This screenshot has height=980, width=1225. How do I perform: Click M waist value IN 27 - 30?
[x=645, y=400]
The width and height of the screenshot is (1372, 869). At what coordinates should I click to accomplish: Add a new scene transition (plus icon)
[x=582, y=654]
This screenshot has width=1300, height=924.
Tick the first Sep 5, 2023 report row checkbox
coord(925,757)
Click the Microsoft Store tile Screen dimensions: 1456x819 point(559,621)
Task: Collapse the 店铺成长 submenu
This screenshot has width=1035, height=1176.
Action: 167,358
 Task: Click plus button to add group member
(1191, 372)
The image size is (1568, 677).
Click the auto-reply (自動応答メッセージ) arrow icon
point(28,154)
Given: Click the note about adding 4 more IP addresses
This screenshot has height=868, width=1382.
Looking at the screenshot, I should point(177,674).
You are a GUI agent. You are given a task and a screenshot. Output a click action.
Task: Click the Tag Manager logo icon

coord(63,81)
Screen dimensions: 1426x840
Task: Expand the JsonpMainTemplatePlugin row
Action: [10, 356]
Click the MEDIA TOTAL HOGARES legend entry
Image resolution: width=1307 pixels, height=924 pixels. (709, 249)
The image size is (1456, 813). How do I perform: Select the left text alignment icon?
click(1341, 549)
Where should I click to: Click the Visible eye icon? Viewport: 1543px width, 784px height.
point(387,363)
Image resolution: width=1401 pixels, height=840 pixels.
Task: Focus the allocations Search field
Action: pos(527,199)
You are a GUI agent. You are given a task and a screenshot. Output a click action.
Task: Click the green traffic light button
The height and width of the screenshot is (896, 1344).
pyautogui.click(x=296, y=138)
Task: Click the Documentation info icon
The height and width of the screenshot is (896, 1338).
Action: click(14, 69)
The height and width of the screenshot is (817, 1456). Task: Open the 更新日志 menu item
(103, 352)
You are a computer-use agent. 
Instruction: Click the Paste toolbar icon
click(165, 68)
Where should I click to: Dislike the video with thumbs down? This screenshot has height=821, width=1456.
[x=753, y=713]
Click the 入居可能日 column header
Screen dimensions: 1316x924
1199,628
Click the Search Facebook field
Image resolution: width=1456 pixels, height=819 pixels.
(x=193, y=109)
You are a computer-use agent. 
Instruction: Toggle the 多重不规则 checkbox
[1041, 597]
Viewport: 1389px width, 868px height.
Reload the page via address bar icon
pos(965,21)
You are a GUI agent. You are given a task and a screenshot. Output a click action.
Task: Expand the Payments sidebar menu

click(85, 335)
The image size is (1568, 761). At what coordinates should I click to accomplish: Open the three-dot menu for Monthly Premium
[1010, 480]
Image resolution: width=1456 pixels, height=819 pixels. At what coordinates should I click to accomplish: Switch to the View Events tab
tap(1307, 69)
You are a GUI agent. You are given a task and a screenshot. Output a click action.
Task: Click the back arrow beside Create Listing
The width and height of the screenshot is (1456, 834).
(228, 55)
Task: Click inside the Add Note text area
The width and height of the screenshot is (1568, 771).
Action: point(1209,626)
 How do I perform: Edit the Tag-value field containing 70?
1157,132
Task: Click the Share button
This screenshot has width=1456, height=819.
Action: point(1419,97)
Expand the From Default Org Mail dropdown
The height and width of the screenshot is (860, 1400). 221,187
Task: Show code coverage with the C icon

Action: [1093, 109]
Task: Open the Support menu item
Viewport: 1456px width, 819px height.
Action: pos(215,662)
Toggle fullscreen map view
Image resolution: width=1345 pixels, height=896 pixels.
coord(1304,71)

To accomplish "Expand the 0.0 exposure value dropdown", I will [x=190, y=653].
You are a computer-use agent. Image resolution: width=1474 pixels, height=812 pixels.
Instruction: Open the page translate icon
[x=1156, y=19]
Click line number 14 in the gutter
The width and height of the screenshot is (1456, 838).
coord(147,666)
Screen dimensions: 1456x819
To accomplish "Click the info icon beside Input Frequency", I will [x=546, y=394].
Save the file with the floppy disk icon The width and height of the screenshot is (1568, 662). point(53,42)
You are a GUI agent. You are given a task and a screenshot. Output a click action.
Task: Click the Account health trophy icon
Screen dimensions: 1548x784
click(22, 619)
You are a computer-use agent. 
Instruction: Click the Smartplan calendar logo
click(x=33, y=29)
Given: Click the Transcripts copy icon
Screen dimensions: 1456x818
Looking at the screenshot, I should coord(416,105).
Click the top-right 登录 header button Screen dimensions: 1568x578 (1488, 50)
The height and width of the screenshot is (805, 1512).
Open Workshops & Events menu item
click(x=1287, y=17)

--------------------------------

ASSIGNED TASK →
Reproduce the entries above in full, verbatim.

RESULT →
This screenshot has height=980, width=1225. How do I perform: Click M waist value IN 27 - 30?
[x=645, y=400]
The width and height of the screenshot is (1372, 869). At what coordinates should I click to accomplish: Add a new scene transition (plus icon)
[x=582, y=654]
This screenshot has width=1300, height=924.
Tick the first Sep 5, 2023 report row checkbox
coord(925,757)
Click the Microsoft Store tile Screen dimensions: 1456x819 point(559,621)
Task: Collapse the 店铺成长 submenu
This screenshot has width=1035, height=1176.
Action: 167,358
 Task: Click plus button to add group member
(1191, 372)
The image size is (1568, 677).
Click the auto-reply (自動応答メッセージ) arrow icon
point(28,154)
Given: Click the note about adding 4 more IP addresses
This screenshot has height=868, width=1382.
Looking at the screenshot, I should point(177,674).
You are a GUI agent. You are given a task and a screenshot. Output a click action.
Task: Click the Tag Manager logo icon

coord(63,81)
Screen dimensions: 1426x840
Task: Expand the JsonpMainTemplatePlugin row
Action: [10, 356]
Click the MEDIA TOTAL HOGARES legend entry
Image resolution: width=1307 pixels, height=924 pixels. (709, 249)
The image size is (1456, 813). How do I perform: Select the left text alignment icon?
click(1341, 549)
Where should I click to: Click the Visible eye icon? Viewport: 1543px width, 784px height.
point(387,363)
Image resolution: width=1401 pixels, height=840 pixels.
Task: Focus the allocations Search field
Action: pos(527,199)
You are a GUI agent. You are given a task and a screenshot. Output a click action.
Task: Click the green traffic light button
The height and width of the screenshot is (896, 1344).
pyautogui.click(x=296, y=138)
Task: Click the Documentation info icon
The height and width of the screenshot is (896, 1338).
Action: click(14, 69)
The height and width of the screenshot is (817, 1456). Task: Open the 更新日志 menu item
(103, 352)
You are a computer-use agent. 
Instruction: Click the Paste toolbar icon
click(165, 68)
Where should I click to: Dislike the video with thumbs down? This screenshot has height=821, width=1456.
[x=753, y=713]
Click the 入居可能日 column header
Screen dimensions: 1316x924
1199,628
Click the Search Facebook field
Image resolution: width=1456 pixels, height=819 pixels.
(x=193, y=109)
You are a computer-use agent. 
Instruction: Toggle the 多重不规则 checkbox
[1041, 597]
Viewport: 1389px width, 868px height.
Reload the page via address bar icon
pos(965,21)
You are a GUI agent. You are given a task and a screenshot. Output a click action.
Task: Expand the Payments sidebar menu

click(85, 335)
The image size is (1568, 761). At what coordinates should I click to accomplish: Open the three-dot menu for Monthly Premium
[1010, 480]
Image resolution: width=1456 pixels, height=819 pixels. At what coordinates should I click to accomplish: Switch to the View Events tab
tap(1307, 69)
You are a GUI agent. You are given a task and a screenshot. Output a click action.
Task: Click the back arrow beside Create Listing
The width and height of the screenshot is (1456, 834).
(228, 55)
Task: Click inside the Add Note text area
The width and height of the screenshot is (1568, 771).
Action: point(1209,626)
 How do I perform: Edit the Tag-value field containing 70?
1157,132
Task: Click the Share button
This screenshot has width=1456, height=819.
Action: point(1419,97)
Expand the From Default Org Mail dropdown
The height and width of the screenshot is (860, 1400). 221,187
Task: Show code coverage with the C icon

Action: [1093, 109]
Task: Open the Support menu item
Viewport: 1456px width, 819px height.
Action: pos(215,662)
Toggle fullscreen map view
Image resolution: width=1345 pixels, height=896 pixels.
coord(1304,71)

To accomplish "Expand the 0.0 exposure value dropdown", I will [x=190, y=653].
You are a computer-use agent. Image resolution: width=1474 pixels, height=812 pixels.
Instruction: Open the page translate icon
[x=1156, y=19]
Click line number 14 in the gutter
The width and height of the screenshot is (1456, 838).
coord(147,666)
Screen dimensions: 1456x819
To accomplish "Click the info icon beside Input Frequency", I will [x=546, y=394].
Save the file with the floppy disk icon The width and height of the screenshot is (1568, 662). point(53,42)
You are a GUI agent. You are given a task and a screenshot. Output a click action.
Task: Click the Account health trophy icon
Screen dimensions: 1548x784
click(22, 619)
You are a computer-use agent. 
Instruction: Click the Smartplan calendar logo
click(x=33, y=29)
Given: Click the Transcripts copy icon
Screen dimensions: 1456x818
Looking at the screenshot, I should coord(416,105).
Click the top-right 登录 header button Screen dimensions: 1568x578 (1488, 50)
The height and width of the screenshot is (805, 1512).
Open Workshops & Events menu item
click(x=1287, y=17)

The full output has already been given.